═════ PROVIDED INFORMATION
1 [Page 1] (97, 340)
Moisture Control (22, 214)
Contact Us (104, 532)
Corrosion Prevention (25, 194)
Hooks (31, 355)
══════════
* SET EXERCISE:
Format the material above as a numbered list, leaving out any blank lines.

* EXERCISE RESULT:
1. 1 [Page 1] (97, 340)
2. Moisture Control (22, 214)
3. Contact Us (104, 532)
4. Corrosion Prevention (25, 194)
5. Hooks (31, 355)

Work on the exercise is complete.